Sunday

FROM THE CYPRUS SUNDAY MAIL

Little known candidate gets Cyprus’ support for US top job
By Jean Christou

CYPRUS JOINED one hundred other countries out of 170 in an online poll in a virtual vote for a little-known Republican candidate from Texas in the US presidential elections next year.

While a huge percentage of Americans may not know who the 72-year old physician is, the world appears to be well versed on his policies to the point where he comes top of the voting list in counties from Zimbabwe to Taiwan to Germany the UK, and a close second in others such as Turkey and Greece.

The online polling numbers may be small but the consistency in voting for Paul over Democratic favourites Hillary Clinton and Barack Obama, and above all of the Republican candidates, is telling.

When the number of American votes are deducted from the total, Paul walks away with 8,550 of the world’s votes compared to Barack’s 6,223 and Dennis Kucinich’s 3,953 votes.
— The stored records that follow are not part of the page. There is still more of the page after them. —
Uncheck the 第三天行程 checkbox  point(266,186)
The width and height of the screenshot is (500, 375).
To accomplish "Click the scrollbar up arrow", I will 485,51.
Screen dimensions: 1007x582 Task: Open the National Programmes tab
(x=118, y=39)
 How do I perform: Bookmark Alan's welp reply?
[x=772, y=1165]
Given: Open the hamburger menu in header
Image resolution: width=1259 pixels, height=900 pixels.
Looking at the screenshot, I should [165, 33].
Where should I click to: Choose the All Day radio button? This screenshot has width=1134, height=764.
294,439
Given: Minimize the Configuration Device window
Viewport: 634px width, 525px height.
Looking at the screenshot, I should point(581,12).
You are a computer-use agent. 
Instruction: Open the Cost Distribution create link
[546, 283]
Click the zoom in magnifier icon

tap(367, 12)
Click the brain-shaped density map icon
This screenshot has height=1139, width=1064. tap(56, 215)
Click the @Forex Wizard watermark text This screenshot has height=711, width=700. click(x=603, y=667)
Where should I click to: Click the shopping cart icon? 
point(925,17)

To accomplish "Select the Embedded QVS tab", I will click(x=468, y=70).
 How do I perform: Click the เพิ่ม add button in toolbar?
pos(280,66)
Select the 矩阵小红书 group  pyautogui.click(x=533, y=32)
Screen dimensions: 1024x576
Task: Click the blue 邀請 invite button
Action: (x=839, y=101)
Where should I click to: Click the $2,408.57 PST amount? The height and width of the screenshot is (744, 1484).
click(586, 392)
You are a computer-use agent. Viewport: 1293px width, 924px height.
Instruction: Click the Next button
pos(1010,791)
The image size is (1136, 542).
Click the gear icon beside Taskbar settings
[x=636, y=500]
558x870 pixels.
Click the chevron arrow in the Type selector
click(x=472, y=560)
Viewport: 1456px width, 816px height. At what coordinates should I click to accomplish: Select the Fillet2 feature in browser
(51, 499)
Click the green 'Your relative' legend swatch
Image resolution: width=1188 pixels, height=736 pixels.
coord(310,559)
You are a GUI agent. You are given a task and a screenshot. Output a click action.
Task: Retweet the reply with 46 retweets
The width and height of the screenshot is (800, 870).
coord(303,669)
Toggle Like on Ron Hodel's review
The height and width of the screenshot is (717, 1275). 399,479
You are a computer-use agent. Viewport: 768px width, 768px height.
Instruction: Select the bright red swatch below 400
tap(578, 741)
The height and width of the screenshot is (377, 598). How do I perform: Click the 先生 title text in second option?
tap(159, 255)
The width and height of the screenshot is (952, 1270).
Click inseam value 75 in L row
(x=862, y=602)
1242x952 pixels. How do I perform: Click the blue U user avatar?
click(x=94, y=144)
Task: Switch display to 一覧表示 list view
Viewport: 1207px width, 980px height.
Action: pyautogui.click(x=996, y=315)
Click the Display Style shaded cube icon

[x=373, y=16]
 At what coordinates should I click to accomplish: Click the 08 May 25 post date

Kucinich is also a Democrat. Clinton only garners 2,000 votes.

In Europe Paul’s biggest fans were Britons and German, where he clocked well over 1,000 votes in each of the two countries.

Belgium voted for him as did Thailand, Japan, Ukraine, Syria, Switzerland, Portugal, Slovenia, Malta, Lebanon, Israel, New Zealand, Canada, Australia, Sweden, Finland and Norway among dozens of others.
Cyprus cast only 13 votes in the poll, but eight were for Paul. Three went to Obama and one each to Kucinich and Republican candidate Tom Tancredo on the website named ‘Who Would the World Elect for the President of the United States?’

Although his chances of being elected President without his own party’s support are slim to nil, Paul has managed to defeat all the odds to get as far as he has done.

Widely regarded as the candidate for disenfranchised voters, computer geeks and conspiracy theorists, his supporters still raised nearly over $4 million in one day on the Internet towards his campaign.

His rivals have used Paul’s diverse support base to dub him the candidate for the lunatic fringe. But as one observer said: “With his record one-day haul of $4.2 million in contributions, his is no campaign of unpaid college students.”

Paul’s supporters, fed up of the hijacking of the Republican Party by the neocons, say he has a consistent track record in Congress for voting against anything that is contrary to the US constitution.

He is also anti-war and has suggested that if the US kept its nose out of other countries` business, 911 would probably not have happened.

"My message is very simple: more freedom, less government," the Texas Congressman said at a recent gathering of supporters.